Extracted information:
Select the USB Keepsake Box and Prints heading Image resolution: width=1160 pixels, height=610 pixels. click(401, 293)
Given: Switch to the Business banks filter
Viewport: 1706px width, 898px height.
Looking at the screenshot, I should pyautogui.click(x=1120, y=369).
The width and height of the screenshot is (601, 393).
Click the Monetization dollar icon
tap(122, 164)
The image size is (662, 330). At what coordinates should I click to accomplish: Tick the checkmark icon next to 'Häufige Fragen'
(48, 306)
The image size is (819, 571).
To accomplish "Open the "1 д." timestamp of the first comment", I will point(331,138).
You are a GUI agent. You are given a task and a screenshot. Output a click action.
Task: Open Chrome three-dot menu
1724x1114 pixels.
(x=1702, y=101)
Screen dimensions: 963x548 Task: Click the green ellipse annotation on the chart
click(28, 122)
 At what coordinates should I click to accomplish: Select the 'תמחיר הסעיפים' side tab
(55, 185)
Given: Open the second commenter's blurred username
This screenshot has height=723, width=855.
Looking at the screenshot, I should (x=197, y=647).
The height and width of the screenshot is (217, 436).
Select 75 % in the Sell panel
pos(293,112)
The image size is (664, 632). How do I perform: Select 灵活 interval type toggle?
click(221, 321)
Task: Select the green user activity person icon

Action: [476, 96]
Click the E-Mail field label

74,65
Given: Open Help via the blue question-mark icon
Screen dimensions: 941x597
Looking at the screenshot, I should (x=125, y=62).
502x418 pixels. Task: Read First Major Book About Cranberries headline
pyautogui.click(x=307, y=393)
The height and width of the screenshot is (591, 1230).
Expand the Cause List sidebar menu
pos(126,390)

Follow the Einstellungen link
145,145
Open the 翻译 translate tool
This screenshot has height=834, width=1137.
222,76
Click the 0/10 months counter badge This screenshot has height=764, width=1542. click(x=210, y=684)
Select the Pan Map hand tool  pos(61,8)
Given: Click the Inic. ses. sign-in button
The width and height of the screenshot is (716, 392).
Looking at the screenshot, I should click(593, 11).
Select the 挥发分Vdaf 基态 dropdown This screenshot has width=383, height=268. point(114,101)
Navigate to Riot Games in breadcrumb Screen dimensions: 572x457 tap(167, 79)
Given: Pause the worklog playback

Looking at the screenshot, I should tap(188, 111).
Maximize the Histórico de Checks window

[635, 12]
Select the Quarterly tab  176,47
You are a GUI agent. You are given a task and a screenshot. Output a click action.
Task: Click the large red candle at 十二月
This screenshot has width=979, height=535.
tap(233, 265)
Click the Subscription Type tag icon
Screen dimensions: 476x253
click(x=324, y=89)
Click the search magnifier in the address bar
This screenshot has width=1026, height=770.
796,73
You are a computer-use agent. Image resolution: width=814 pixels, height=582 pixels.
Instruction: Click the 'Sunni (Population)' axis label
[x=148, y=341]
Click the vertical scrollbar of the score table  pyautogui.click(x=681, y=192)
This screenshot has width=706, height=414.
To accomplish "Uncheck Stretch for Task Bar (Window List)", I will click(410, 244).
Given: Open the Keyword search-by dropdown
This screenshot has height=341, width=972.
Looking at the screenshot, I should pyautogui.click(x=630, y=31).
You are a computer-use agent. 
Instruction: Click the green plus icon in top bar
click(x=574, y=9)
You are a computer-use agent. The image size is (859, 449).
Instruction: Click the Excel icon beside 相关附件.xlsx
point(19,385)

Written request:
Rewrite all of the material above as a numbered list with one line per item, leaving out the blank lines.

Result:
1. Select the USB Keepsake Box and Prints heading Image resolution: width=1160 pixels, height=610 pixels. click(401, 293)
2. Given: Switch to the Business banks filter
3. Viewport: 1706px width, 898px height.
4. Looking at the screenshot, I should pyautogui.click(x=1120, y=369).
5. The width and height of the screenshot is (601, 393).
6. Click the Monetization dollar icon
7. tap(122, 164)
8. The image size is (662, 330). At what coordinates should I click to accomplish: Tick the checkmark icon next to 'Häufige Fragen'
9. (48, 306)
10. The image size is (819, 571).
11. To accomplish "Open the "1 д." timestamp of the first comment", I will point(331,138).
12. You are a GUI agent. You are given a task and a screenshot. Output a click action.
13. Task: Open Chrome three-dot menu
14. 1724x1114 pixels.
15. (x=1702, y=101)
16. Screen dimensions: 963x548 Task: Click the green ellipse annotation on the chart
17. click(28, 122)
18.  At what coordinates should I click to accomplish: Select the 'תמחיר הסעיפים' side tab
19. (55, 185)
20. Given: Open the second commenter's blurred username
21. This screenshot has height=723, width=855.
22. Looking at the screenshot, I should (x=197, y=647).
23. The height and width of the screenshot is (217, 436).
24. Select 75 % in the Sell panel
25. pos(293,112)
26. The image size is (664, 632). How do I perform: Select 灵活 interval type toggle?
27. click(221, 321)
28. Task: Select the green user activity person icon
29. Action: [476, 96]
30. Click the E-Mail field label
31. 74,65
32. Given: Open Help via the blue question-mark icon
33. Screen dimensions: 941x597
34. Looking at the screenshot, I should (x=125, y=62).
35. 502x418 pixels. Task: Read First Major Book About Cranberries headline
36. pyautogui.click(x=307, y=393)
37. The height and width of the screenshot is (591, 1230).
38. Expand the Cause List sidebar menu
39. pos(126,390)
40. Follow the Einstellungen link
41. 145,145
42. Open the 翻译 translate tool
43. This screenshot has height=834, width=1137.
44. 222,76
45. Click the 0/10 months counter badge This screenshot has height=764, width=1542. click(x=210, y=684)
46. Select the Pan Map hand tool  pos(61,8)
47. Given: Click the Inic. ses. sign-in button
48. The width and height of the screenshot is (716, 392).
49. Looking at the screenshot, I should click(593, 11).
50. Select the 挥发分Vdaf 基态 dropdown This screenshot has width=383, height=268. point(114,101)
51. Navigate to Riot Games in breadcrumb Screen dimensions: 572x457 tap(167, 79)
52. Given: Pause the worklog playback
53. Looking at the screenshot, I should tap(188, 111).
54. Maximize the Histórico de Checks window
55. [635, 12]
56. Select the Quarterly tab  176,47
57. You are a GUI agent. You are given a task and a screenshot. Output a click action.
58. Task: Click the large red candle at 十二月
59. This screenshot has width=979, height=535.
60. tap(233, 265)
61. Click the Subscription Type tag icon
62. Screen dimensions: 476x253
63. click(x=324, y=89)
64. Click the search magnifier in the address bar
65. This screenshot has width=1026, height=770.
66. 796,73
67. You are a computer-use agent. Image resolution: width=814 pixels, height=582 pixels.
68. Instruction: Click the 'Sunni (Population)' axis label
69. [x=148, y=341]
70. Click the vertical scrollbar of the score table  pyautogui.click(x=681, y=192)
71. This screenshot has width=706, height=414.
72. To accomplish "Uncheck Stretch for Task Bar (Window List)", I will click(410, 244).
73. Given: Open the Keyword search-by dropdown
74. This screenshot has height=341, width=972.
75. Looking at the screenshot, I should pyautogui.click(x=630, y=31).
76. You are a computer-use agent. 
77. Instruction: Click the green plus icon in top bar
78. click(x=574, y=9)
79. You are a computer-use agent. The image size is (859, 449).
80. Instruction: Click the Excel icon beside 相关附件.xlsx
81. point(19,385)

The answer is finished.